Women's Property and Marriage
One of the common misconceptions about the Regency era is that women lost all their property when they married but no, they didn't always. Things could be kept in their name despite their losing their legal identity and it actually shows up in several novels from the time, as we see here in the fragment of Sanditon by Jane Austen:
>Lady Denham had been a rich Miss Brereton, born to wealth but not to education. Her first husband had been a Mr. Hollis, a man of considerable property in the country, of which a large share of the parish of Sanditon, with manor and mansion house, made a part. He had been an elderly man when she married him, her own age about thirty. Her motives for such a match could be little understood at the distance of forty years, but she had so well nursed and pleased Mr. Hollis that at his death he left her everything—all his estates, and all at her disposal. After a widowhood of some years, she had been induced to marry again. The late Sir Harry Denham, of Denham Park in the neighbourhood of Sanditon, had succeeded in removing her and her large income to his own domains, but he could not succeed in the views of permanently enriching his family which were attributed to him. She had been too wary to put anything out of her own power and when, on Sir Harry's decease, she returned again to her own house at Sanditon, she was said to have made this boast to a friend: "that though she had got nothing but her title from the family, still she had given nothing for it."
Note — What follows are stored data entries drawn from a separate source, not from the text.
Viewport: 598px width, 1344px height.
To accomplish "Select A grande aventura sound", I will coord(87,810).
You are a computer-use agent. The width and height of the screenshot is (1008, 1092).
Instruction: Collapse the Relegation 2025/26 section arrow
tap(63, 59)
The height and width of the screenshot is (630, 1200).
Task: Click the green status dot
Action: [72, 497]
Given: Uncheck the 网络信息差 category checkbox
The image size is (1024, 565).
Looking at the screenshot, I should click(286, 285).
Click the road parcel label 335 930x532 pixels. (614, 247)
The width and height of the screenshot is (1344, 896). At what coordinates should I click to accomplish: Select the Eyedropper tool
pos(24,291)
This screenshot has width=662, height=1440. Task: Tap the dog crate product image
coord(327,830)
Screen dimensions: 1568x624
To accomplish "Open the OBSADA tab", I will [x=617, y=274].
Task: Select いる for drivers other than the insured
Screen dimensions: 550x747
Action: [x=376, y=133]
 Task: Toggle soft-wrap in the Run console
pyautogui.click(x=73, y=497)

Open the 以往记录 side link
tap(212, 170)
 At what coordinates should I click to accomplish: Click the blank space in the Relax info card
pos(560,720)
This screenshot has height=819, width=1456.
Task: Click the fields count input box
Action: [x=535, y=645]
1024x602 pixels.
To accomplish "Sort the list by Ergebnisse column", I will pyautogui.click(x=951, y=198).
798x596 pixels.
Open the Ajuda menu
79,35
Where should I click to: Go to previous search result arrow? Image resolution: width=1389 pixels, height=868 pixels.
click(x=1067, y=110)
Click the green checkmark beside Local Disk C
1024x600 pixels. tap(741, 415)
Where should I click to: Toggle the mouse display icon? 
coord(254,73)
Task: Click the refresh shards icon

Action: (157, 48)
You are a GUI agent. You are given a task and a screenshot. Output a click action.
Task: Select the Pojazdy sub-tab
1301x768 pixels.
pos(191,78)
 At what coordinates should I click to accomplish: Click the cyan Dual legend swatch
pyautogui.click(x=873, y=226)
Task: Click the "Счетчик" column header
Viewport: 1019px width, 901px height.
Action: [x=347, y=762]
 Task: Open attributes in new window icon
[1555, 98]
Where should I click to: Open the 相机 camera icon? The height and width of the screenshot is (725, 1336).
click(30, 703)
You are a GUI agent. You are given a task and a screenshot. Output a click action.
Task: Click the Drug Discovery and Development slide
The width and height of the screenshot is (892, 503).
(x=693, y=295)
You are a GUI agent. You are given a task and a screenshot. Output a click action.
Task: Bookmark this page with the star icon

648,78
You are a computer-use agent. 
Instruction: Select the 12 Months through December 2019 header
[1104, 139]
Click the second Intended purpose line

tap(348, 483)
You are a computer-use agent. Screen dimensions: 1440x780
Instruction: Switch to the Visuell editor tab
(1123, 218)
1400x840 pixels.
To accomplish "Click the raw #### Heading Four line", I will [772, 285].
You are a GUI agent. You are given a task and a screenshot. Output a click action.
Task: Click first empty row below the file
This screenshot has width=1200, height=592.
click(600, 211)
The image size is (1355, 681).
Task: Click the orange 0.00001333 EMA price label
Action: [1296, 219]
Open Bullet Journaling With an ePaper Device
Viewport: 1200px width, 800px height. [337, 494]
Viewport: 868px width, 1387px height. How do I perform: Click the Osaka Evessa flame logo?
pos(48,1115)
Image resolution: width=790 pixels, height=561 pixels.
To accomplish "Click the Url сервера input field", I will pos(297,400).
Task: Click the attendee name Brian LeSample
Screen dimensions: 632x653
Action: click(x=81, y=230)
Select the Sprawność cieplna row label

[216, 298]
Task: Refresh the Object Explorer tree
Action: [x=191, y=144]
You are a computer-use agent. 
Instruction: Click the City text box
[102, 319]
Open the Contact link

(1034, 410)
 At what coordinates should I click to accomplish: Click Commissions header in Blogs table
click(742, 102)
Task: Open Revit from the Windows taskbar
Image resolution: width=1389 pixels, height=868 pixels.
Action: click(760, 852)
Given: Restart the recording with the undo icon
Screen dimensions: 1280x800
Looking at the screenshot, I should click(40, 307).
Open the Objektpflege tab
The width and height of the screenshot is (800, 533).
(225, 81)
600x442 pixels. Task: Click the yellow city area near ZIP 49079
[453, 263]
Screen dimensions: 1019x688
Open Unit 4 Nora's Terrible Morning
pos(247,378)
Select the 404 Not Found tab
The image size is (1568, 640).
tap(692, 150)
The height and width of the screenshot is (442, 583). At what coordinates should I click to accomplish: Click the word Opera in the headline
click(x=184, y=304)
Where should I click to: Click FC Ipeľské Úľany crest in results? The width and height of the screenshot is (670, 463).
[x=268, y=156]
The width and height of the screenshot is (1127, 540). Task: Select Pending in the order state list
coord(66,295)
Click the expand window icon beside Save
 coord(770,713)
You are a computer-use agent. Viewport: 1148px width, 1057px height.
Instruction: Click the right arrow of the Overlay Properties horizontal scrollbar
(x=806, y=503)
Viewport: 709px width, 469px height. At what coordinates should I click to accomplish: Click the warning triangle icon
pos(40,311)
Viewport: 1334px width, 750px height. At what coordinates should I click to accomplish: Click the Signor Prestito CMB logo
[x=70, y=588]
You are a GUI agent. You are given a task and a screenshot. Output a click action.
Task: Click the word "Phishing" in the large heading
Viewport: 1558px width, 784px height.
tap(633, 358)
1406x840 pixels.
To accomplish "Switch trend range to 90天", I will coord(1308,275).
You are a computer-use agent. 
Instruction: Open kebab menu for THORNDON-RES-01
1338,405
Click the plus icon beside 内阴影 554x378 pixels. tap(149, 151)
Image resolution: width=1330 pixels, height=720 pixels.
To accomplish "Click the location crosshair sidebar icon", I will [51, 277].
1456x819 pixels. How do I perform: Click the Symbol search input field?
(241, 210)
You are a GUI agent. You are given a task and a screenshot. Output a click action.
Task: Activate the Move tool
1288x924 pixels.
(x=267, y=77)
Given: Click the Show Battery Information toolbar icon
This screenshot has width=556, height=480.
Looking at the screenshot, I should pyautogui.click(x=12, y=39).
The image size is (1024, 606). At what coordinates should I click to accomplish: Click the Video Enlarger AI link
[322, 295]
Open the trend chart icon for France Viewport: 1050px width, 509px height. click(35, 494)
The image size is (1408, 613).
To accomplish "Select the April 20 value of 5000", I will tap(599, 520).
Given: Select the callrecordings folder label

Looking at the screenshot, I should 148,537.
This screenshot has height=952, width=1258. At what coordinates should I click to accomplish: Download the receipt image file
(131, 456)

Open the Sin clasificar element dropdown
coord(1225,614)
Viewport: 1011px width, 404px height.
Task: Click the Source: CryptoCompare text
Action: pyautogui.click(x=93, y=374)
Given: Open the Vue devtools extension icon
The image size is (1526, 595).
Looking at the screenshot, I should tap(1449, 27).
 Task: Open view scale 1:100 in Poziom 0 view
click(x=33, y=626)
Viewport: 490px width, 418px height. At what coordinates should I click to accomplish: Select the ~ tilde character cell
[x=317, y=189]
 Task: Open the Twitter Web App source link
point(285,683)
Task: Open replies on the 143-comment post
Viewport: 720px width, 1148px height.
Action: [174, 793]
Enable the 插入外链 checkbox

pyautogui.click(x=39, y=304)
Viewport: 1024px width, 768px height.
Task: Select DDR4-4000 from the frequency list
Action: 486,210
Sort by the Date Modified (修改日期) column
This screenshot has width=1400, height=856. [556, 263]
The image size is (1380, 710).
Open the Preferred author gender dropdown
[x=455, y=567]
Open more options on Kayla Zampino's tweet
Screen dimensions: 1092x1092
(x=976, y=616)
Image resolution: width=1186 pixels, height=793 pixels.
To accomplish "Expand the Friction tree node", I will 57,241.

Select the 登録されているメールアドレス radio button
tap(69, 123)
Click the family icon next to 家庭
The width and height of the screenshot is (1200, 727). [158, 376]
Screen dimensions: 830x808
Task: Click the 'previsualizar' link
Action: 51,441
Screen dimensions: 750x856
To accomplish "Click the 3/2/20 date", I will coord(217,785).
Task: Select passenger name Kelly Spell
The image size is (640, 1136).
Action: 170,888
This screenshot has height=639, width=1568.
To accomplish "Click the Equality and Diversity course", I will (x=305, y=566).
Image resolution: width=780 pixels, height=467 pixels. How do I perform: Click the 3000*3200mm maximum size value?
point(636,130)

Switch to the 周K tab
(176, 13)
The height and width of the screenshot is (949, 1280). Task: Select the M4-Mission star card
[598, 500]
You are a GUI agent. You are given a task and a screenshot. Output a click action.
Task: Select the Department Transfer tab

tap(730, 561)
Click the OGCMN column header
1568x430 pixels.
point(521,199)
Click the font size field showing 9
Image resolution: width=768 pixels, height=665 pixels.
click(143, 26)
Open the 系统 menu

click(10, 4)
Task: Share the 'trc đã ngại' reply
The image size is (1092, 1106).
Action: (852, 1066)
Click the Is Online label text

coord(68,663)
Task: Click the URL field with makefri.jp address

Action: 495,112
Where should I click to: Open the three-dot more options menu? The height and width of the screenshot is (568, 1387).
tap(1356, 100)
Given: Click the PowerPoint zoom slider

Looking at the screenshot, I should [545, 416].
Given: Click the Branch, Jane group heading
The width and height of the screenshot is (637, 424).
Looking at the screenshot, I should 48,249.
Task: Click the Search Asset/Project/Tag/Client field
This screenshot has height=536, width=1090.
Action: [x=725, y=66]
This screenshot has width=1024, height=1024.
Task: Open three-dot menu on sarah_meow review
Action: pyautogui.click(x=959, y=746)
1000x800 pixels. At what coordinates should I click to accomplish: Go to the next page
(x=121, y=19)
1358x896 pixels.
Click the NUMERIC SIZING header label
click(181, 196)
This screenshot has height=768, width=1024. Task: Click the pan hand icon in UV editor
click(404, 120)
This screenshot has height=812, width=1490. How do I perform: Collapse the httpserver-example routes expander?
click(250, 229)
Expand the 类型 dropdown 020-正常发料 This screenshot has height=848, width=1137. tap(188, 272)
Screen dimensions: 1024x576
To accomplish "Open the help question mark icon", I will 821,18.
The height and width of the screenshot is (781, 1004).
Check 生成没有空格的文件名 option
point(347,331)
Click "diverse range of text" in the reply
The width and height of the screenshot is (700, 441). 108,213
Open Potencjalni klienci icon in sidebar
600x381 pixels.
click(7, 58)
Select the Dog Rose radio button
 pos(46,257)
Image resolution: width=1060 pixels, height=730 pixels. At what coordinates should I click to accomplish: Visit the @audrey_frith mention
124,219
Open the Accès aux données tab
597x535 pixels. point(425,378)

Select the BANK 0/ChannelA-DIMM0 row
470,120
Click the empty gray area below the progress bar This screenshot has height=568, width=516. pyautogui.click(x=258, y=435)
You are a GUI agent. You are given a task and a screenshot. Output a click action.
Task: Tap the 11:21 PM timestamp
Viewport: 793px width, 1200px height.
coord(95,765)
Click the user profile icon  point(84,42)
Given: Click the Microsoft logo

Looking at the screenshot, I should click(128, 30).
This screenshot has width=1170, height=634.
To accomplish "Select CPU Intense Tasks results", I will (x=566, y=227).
How was this possible since women were not a separate person before the law? It was done through trusts:
family lawyers set up what was called "separate property" and/or a "separate estate" for brides, especially if they were heiresses. This was basically a trust overseen by the Chancery Court which gave the women access to all her property and money upon application to a trustee, but kept it out of control so her husband couldn't "kiss or kick it" out of her, nor his creditors take it to pay his bills.
What Jane Austen Ate and Charles Dickens Knew, Daniel Pool
Now was this common? This I don't know, and I doubt it was super common, but if a woman was extraordinarily wealthy, she could get lawyers just as good as her husband's and make it happen. I think it's telling that Lady Denham is older and very well off, she has the money and the knowledge to keep her wealth protected.
This is also probably exactly what Darcy set up for Lydia, with the £1000 settled on her. That is her protected dowry and jointure, kept in trust so Wickham can't burn through it:
You know pretty well, I suppose, what has been done for the young people. His debts are to be paid, amounting, I believe, to considerably more than a thousand pounds, another thousand in addition to her own settled upon her, and his commission purchased. - Pride & Prejudice
I like to think that Sophia Grey from Sense & Sensibility kept a lot of her fortune in separate property and she uses that to keep Willoughby in line. The way the narrator talks about his wife "not always being out of humour" makes me think she was holding something over him, and we know she was filthy rich. I also feel like Mrs. Ferrars might have had a lot of separate property, since she is the one controlling all the wealth after her husband dies, instead of it going to her eldest son.
Anyway, this is why marriage articles and not eloping was so important!